» MATERIAL PROVIDED
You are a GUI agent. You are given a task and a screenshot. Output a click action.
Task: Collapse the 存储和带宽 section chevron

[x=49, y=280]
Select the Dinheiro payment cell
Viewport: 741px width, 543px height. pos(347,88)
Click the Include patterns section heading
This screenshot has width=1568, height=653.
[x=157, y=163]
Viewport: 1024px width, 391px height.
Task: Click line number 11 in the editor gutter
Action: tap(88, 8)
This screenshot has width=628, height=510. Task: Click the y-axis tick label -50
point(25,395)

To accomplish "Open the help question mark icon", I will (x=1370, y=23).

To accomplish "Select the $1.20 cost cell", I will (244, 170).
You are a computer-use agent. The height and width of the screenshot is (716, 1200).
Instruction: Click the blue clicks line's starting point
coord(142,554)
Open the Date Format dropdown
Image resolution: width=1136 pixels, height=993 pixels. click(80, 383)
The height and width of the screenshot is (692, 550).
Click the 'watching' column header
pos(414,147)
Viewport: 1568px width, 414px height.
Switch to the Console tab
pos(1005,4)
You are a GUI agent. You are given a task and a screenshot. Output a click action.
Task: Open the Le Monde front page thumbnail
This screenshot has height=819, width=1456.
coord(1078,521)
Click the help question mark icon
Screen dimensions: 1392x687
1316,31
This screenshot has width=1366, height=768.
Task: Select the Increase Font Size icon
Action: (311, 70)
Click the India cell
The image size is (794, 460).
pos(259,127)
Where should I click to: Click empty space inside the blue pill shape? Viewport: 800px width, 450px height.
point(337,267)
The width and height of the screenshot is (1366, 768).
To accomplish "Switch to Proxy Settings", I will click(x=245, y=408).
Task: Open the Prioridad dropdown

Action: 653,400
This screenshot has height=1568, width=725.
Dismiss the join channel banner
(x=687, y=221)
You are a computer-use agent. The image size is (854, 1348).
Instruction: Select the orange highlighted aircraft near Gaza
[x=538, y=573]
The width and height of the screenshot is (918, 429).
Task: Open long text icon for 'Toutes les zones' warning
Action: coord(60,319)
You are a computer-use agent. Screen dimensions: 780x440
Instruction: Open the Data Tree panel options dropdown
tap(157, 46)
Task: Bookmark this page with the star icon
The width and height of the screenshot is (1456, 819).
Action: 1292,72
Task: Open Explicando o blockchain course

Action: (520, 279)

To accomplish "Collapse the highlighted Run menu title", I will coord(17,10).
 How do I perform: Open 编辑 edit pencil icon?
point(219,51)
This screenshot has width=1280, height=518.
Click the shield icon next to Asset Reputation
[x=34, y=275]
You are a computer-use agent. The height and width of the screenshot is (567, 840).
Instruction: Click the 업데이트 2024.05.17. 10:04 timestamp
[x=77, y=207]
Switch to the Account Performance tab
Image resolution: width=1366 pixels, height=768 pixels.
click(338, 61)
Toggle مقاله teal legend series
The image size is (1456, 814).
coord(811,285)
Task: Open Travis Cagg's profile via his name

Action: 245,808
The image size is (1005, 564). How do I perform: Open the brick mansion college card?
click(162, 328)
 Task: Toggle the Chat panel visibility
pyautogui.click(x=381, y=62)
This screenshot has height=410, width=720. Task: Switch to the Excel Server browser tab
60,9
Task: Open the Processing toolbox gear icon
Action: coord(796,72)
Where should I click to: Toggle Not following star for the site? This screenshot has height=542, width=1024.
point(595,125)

» TASK PROMPT
Copy exactly the stretch of data above from the line with "You are a computer-use agent. Screen" through the line with "This screenshot has width=1280, height=518.", and omit all other lines.

» REPLY
You are a computer-use agent. Screen dimensions: 780x440
Instruction: Open the Data Tree panel options dropdown
tap(157, 46)
Task: Bookmark this page with the star icon
The width and height of the screenshot is (1456, 819).
Action: 1292,72
Task: Open Explicando o blockchain course

Action: (520, 279)

To accomplish "Collapse the highlighted Run menu title", I will coord(17,10).
 How do I perform: Open 编辑 edit pencil icon?
point(219,51)
This screenshot has width=1280, height=518.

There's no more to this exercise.